REQUIRED ACTION »
Wherever a line of the listing holds the string "agent", copy that line.

RECORDS SHOWN »
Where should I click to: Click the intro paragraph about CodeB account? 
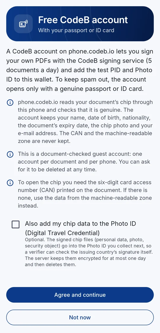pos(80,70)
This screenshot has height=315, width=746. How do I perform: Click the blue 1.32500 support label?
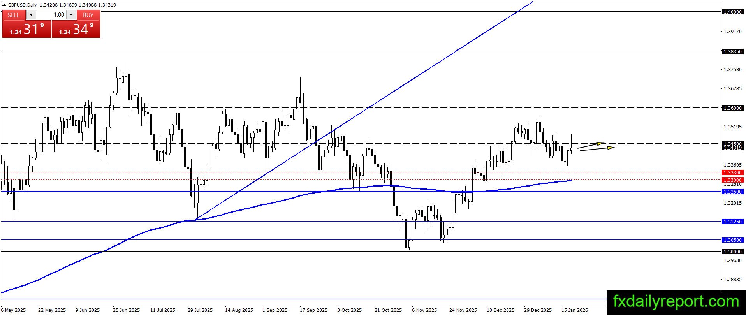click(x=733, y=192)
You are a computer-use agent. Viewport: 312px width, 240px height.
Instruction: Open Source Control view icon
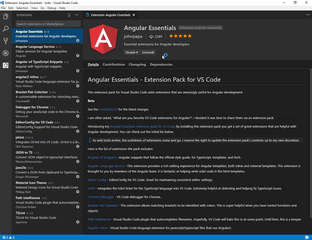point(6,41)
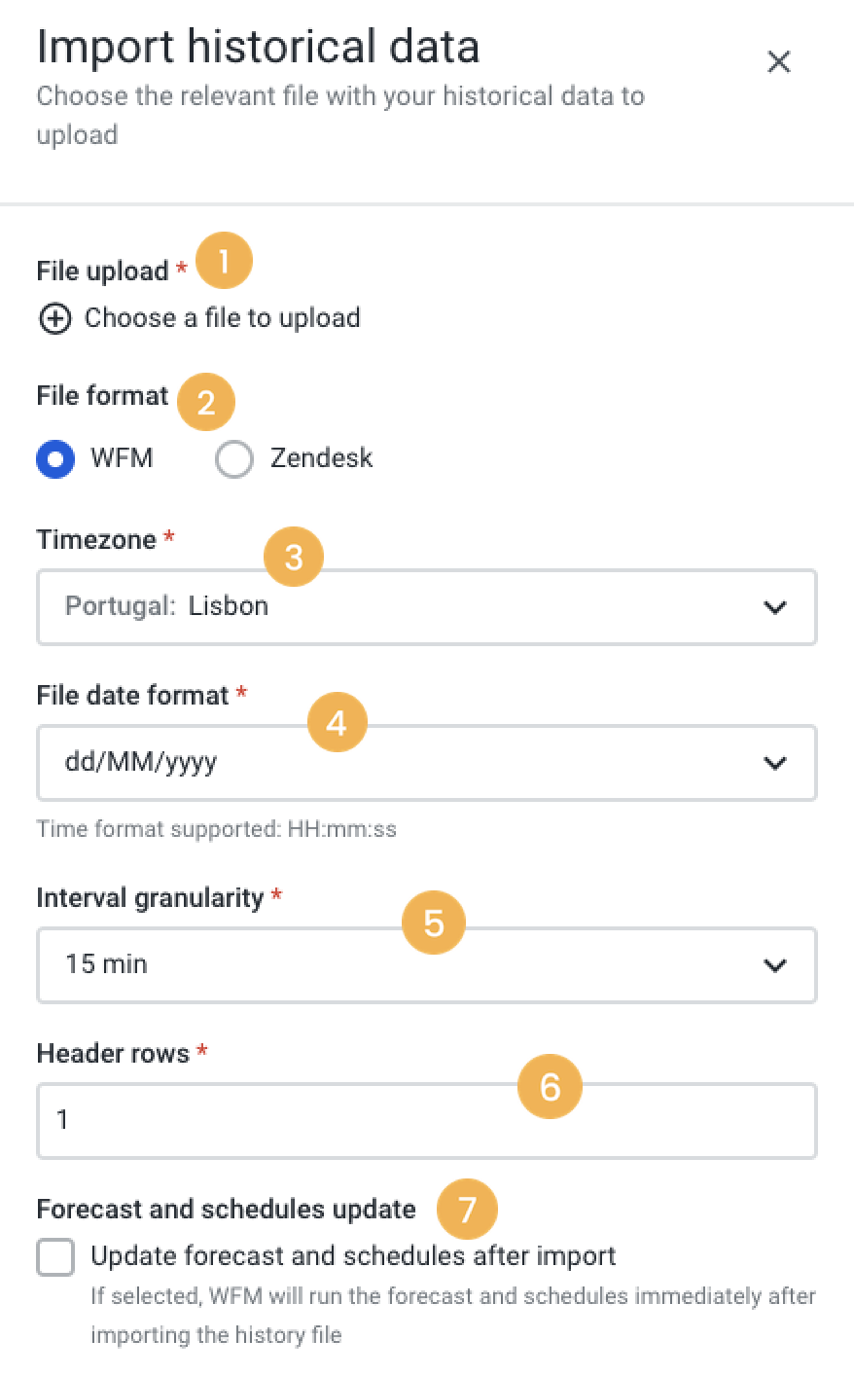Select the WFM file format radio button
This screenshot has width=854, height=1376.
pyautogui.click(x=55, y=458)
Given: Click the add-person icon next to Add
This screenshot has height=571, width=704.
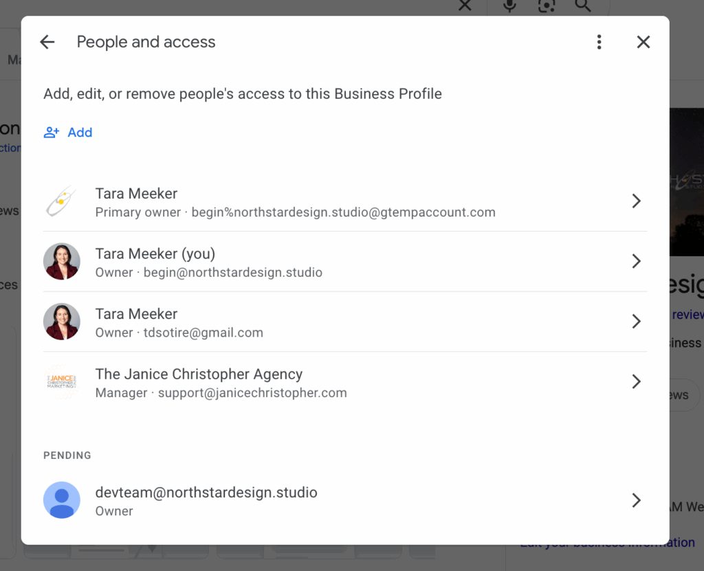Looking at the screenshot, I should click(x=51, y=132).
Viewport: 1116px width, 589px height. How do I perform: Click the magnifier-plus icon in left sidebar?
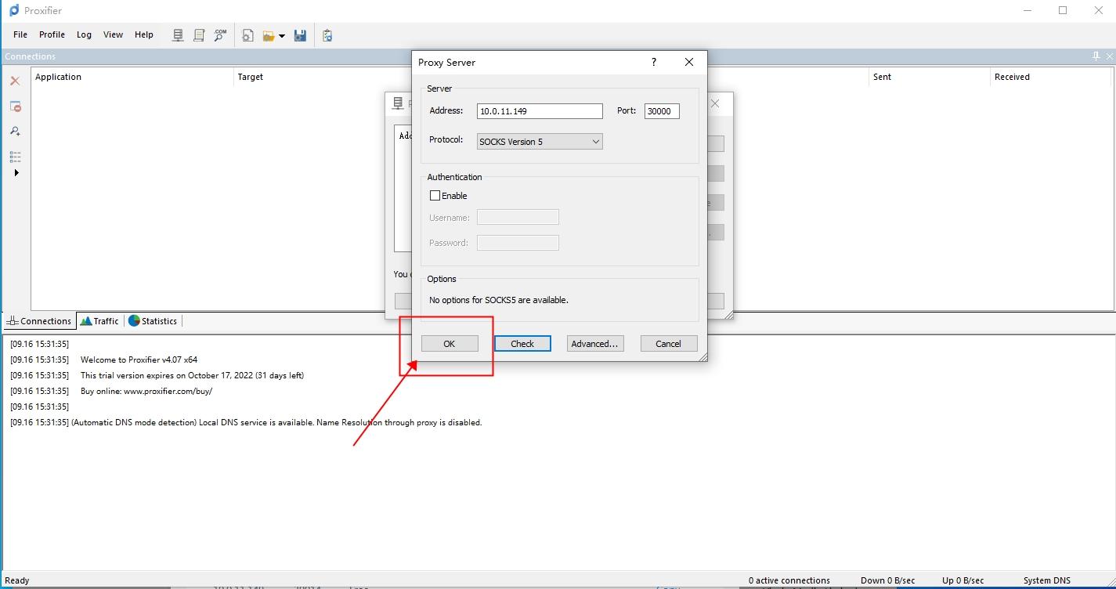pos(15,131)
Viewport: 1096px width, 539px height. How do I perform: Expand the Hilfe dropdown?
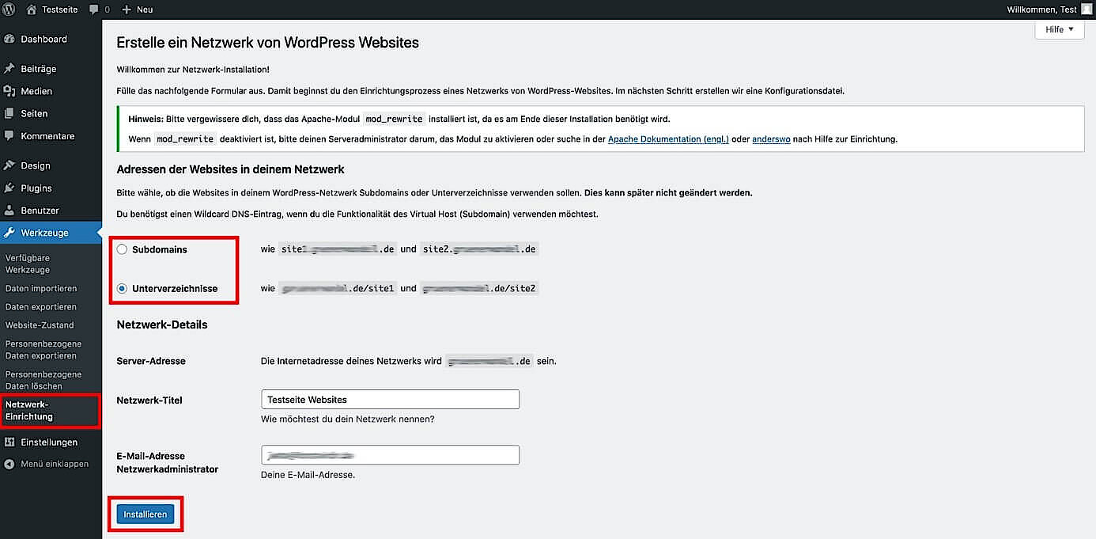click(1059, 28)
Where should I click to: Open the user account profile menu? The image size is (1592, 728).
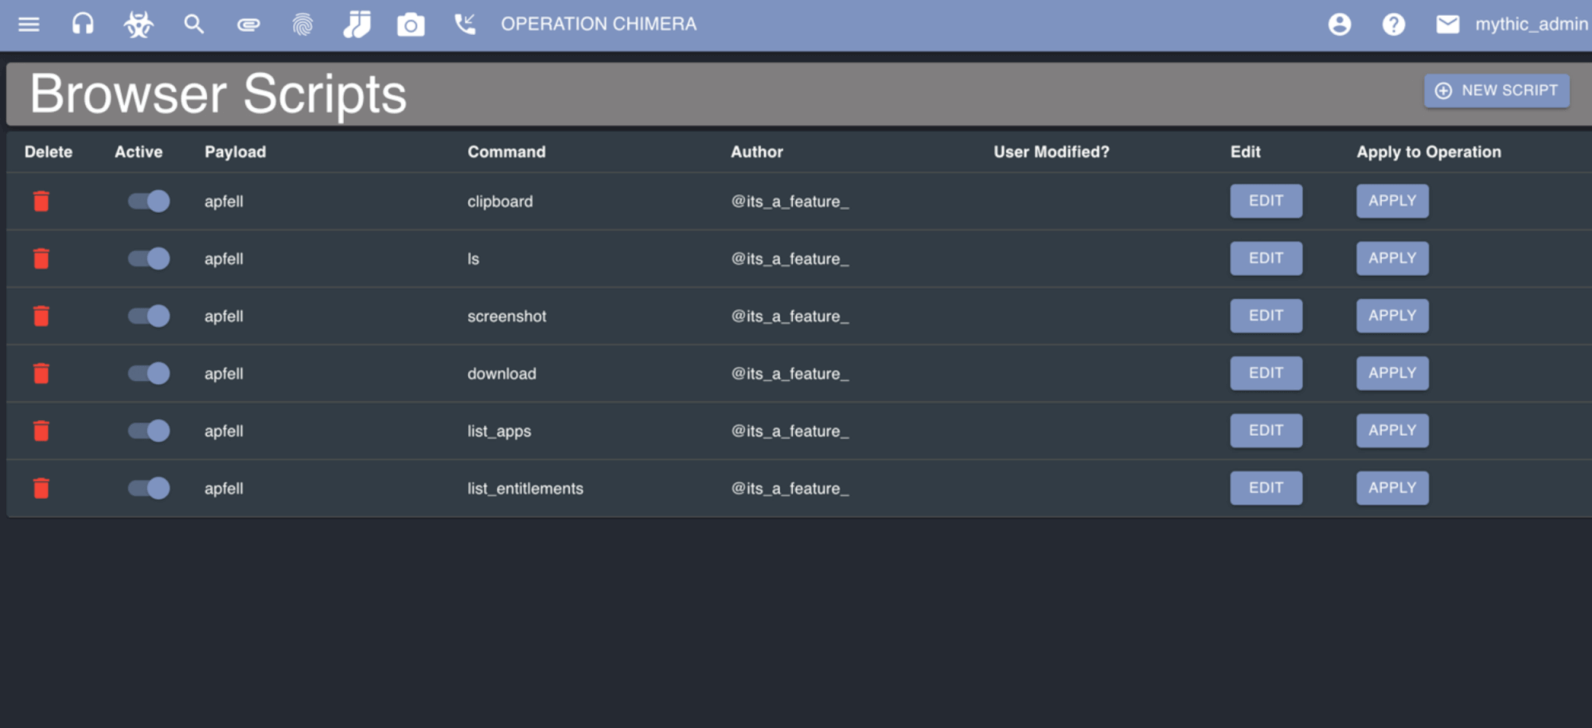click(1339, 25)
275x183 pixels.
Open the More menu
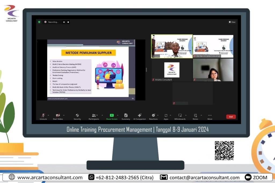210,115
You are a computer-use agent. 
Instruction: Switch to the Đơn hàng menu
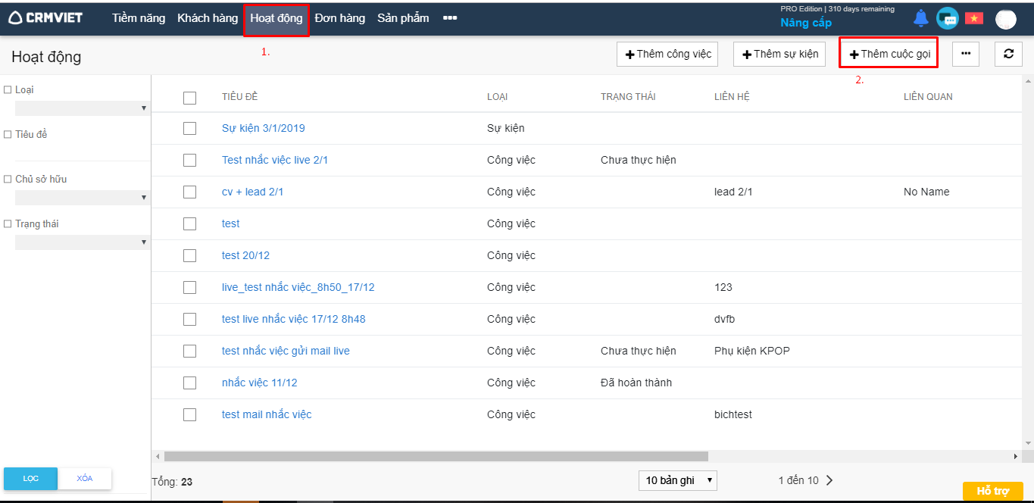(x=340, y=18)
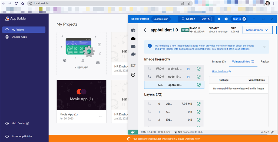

YOUR SOLUTION »
You are a computer-use agent. Viewport: 312px width, 240px height.
You are a computer-use agent. 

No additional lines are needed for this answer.